The insufficiency, and moral dereliction, of modern neoclassical economics is widely known and understood. Hence the growing prominence of so-called heterodox schools: Austrian, Ecological, Feminist, Georgist, Institutional, Post-Keynesian, etc. There are certainly truths in each of these. Perhaps we should be seeking a kind of heterodox synthesis.
The Factors of Production
It seems to me, at least, that a great part of the trouble with economics lies in its conception of the factors of production themselves (land, labour, capital, etc.). We seem to be suffering from a largely incomplete social theory of these factors and their relationships to each other. Neoclassical economics has dramatically, if not immorally, oversimplified in its treatment of the factors.

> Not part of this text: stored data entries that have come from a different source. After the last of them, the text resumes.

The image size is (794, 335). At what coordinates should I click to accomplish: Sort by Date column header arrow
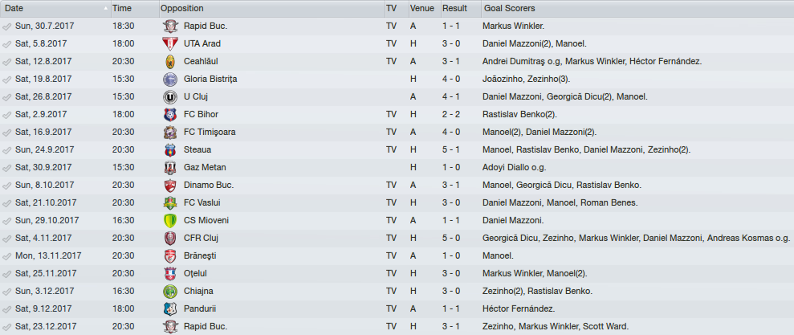click(x=106, y=9)
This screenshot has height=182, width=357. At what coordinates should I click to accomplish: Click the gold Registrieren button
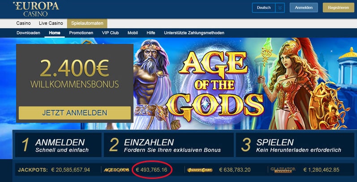coord(338,8)
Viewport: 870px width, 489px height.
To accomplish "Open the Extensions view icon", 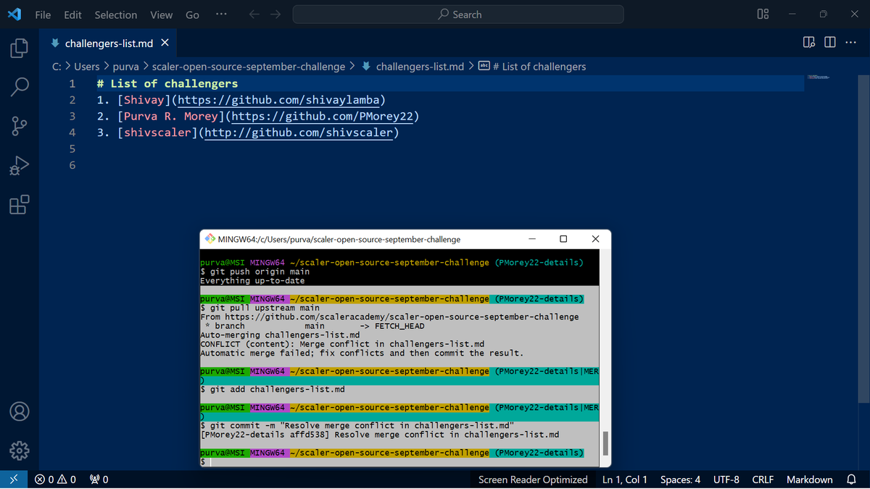I will (18, 204).
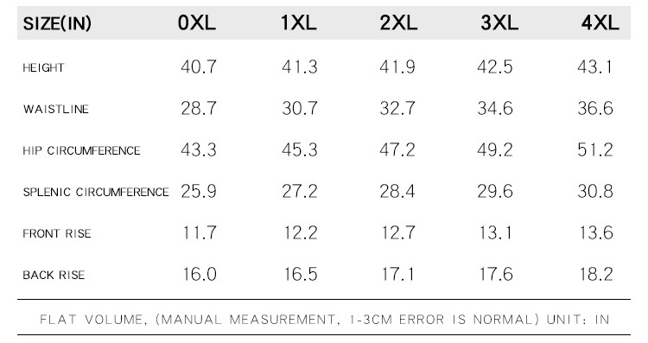Click the HEIGHT row label
The width and height of the screenshot is (648, 343).
[x=43, y=67]
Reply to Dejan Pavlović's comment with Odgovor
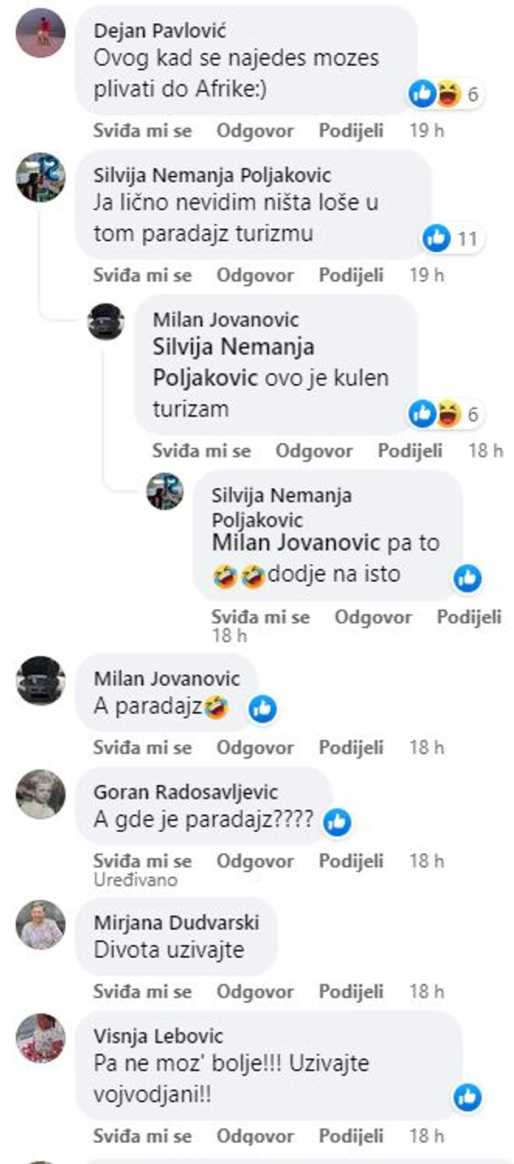The height and width of the screenshot is (1164, 514). coord(255,130)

Each heterodox school is in some sense associated with a critique of one or another factor (of course this is itself a simplification, each school surely having much to say about all the factors): the Georgists with Land, the Feminists and Institutionalists with Labour, the Austrians and Post-Keynesians with Capital (and also with Money) and the Ecological economists with Energy. Even the central bankers are calling bullshit on the neoclassical descriptions of money!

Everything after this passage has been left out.